The mayor, who spoke on a podium in the middle of the factory as employees worked, continued his bid to will the city back to regular activity despite a daily average of more than 25,000 cases due to the omicron variant.
More U.K. Babies Hospitalized (9:30 p.m. HK)
Omicron has resulted in a higher hospitalization rate for babies in the U.K. than seen for previous variants of Covid-19, though most hospital stays were short, researchers said.
Infants under the age of one accounted for 42% of children hospitalized during the omicron wave, compared with 30% in May to mid-December when the delta variant was prevalent, the research team said in data presented on Friday. Outcomes for the hospitalized babies have been positive, however, with no deaths, less need for oxygen and proportionally fewer intensive-care admissions than during the delta wave.
Gene Linked to Severe Covid (6 p.m.
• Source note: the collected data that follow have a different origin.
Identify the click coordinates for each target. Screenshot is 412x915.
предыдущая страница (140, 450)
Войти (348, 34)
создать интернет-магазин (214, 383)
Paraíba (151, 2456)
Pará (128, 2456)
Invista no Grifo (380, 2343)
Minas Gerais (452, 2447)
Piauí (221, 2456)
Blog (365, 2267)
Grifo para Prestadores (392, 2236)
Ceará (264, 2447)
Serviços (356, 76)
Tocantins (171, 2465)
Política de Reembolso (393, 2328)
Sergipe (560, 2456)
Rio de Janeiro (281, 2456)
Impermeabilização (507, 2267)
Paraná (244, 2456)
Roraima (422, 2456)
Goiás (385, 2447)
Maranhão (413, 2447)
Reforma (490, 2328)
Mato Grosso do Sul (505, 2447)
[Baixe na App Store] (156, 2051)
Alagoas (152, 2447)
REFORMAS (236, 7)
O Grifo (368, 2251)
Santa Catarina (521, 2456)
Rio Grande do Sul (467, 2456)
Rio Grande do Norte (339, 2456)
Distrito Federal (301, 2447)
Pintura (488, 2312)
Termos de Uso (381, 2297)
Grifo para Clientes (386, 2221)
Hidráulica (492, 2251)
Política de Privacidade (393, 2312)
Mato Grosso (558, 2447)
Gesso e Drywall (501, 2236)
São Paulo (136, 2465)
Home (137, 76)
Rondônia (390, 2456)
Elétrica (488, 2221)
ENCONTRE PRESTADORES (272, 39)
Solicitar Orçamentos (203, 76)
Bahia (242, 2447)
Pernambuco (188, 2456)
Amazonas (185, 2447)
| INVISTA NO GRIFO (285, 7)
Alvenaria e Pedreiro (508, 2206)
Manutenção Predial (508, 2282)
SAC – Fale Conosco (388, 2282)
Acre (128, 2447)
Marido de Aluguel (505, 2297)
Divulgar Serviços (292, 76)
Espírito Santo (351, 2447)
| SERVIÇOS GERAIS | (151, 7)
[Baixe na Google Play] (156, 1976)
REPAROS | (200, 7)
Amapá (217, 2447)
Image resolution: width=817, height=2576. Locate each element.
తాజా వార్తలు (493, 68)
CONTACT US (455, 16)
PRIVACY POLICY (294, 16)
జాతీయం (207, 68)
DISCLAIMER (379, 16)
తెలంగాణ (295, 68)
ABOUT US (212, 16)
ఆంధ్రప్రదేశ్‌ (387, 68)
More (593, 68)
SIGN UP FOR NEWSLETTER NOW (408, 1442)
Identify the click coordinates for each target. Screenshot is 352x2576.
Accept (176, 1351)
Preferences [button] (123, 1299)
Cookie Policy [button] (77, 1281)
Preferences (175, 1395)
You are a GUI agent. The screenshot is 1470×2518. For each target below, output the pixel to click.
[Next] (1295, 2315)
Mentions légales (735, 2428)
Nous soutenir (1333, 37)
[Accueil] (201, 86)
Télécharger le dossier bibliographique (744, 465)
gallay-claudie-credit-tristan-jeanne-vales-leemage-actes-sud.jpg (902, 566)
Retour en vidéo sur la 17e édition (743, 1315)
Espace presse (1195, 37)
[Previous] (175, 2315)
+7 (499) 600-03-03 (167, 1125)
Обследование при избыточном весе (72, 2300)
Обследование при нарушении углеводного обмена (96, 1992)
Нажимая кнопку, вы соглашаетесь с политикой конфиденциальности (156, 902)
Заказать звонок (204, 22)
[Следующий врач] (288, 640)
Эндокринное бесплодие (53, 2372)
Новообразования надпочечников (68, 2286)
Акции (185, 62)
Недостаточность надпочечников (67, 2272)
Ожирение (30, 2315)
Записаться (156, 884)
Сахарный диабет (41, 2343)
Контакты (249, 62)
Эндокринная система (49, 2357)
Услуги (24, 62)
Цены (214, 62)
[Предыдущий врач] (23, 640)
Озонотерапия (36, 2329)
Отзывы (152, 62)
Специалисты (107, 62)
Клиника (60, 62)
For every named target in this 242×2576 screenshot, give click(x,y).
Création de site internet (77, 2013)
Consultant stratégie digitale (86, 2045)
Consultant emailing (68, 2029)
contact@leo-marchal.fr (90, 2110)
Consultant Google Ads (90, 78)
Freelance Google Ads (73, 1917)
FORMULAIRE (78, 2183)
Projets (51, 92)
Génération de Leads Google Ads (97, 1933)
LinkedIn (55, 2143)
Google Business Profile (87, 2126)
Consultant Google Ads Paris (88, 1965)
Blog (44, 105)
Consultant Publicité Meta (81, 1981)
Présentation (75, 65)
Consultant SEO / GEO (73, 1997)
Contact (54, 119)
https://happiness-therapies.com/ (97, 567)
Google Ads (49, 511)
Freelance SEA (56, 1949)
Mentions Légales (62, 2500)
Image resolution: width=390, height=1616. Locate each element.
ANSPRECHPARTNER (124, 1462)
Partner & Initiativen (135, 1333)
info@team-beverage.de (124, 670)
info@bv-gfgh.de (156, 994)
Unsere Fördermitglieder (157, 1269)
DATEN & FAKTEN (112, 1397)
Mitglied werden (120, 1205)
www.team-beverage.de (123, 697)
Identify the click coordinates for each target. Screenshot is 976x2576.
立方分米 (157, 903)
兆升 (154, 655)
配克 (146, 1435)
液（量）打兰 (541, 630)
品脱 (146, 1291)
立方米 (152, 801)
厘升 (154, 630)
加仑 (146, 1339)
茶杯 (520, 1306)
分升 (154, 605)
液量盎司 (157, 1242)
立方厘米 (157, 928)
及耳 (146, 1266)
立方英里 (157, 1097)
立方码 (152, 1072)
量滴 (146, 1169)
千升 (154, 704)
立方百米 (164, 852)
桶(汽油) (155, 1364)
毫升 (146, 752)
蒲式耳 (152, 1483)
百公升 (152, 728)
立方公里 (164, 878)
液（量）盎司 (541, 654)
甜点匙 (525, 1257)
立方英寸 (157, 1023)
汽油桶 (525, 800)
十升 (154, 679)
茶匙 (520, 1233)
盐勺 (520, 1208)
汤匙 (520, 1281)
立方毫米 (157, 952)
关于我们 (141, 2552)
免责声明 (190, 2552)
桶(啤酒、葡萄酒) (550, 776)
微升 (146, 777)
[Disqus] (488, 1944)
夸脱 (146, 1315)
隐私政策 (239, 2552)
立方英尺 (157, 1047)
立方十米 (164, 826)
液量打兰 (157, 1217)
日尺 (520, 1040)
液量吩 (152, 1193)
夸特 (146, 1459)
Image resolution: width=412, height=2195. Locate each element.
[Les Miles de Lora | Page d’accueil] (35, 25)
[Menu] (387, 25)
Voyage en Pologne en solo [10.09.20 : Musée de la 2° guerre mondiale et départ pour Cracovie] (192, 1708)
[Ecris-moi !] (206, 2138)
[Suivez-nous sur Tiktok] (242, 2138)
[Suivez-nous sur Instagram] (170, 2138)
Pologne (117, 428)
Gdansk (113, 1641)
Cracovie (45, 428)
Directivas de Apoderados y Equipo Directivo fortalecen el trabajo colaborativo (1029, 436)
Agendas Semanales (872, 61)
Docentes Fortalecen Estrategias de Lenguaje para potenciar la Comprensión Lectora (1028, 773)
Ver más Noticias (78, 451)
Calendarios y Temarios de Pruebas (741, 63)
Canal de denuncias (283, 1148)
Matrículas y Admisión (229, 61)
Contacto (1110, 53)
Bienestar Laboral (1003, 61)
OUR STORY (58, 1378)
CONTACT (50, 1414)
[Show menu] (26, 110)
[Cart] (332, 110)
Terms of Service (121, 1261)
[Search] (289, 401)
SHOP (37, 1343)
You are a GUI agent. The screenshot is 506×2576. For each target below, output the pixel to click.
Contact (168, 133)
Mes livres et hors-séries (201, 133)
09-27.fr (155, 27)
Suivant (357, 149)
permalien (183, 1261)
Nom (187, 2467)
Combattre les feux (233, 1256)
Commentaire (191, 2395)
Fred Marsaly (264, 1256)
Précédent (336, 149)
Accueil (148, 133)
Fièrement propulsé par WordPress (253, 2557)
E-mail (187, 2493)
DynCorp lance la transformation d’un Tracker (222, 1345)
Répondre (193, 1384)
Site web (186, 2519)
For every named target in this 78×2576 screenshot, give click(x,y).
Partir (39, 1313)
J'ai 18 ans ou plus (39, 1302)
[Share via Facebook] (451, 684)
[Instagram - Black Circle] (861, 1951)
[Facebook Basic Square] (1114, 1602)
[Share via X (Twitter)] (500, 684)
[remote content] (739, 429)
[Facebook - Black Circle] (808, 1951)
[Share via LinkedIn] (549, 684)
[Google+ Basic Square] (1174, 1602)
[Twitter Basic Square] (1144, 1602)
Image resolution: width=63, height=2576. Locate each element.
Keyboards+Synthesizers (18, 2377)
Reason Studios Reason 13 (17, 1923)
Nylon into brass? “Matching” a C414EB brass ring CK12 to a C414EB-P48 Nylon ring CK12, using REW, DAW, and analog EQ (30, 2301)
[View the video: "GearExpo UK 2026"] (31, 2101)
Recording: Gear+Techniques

HK)
Polish scientists have discovered a gene that they say more than doubles the risk of falling severely ill with, or even dying from Covid-19.
The Health Ministry in Warsaw expects the discovery to help identify people who are most at risk from the disease, which has already killed more than 100,000 people in Poland alone. It also plans to include genetic tests when it screens patients for potential Covid-19 infections as soon as the end of June.
Omicron Less Severe for Unvaccinated: S. African Study (4:04 p.m. HK)
The omicron coronavirus variant causes less severe disease than the delta strain even in those who are unvaccinated or who haven’t had a prior Covid-19 infection, a study from South Africa’s Western Cape province showed.
The findings add to growing evidence that while more infectious, omicron may be less virulent than predecessors. Data from South Africa, the first country to have a major outbreak caused by the strain, has so far shown lower hospitalization and death rates.
Cases in Germany Soar to Record (10:41 a.m. HK)
Infections surged by 92,223, the highest one-day increase since the start of the pandemic, according to numbers released Friday by the country’s RKI public-health institute. The seven-day incidence rate per 100,000 people climbed to a record high of 470.6.
Chancellor Olaf Scholz this week issued a strong appeal for Germans to get vaccinated, saying failing to do so puts others at risk as the nation grapples with omicron. More than 72% of the population is fully vaccinated with two shots, and over 45% have had a booster shot, according to the latest RKI data. But there remain pockets of intense opposition to inoculations.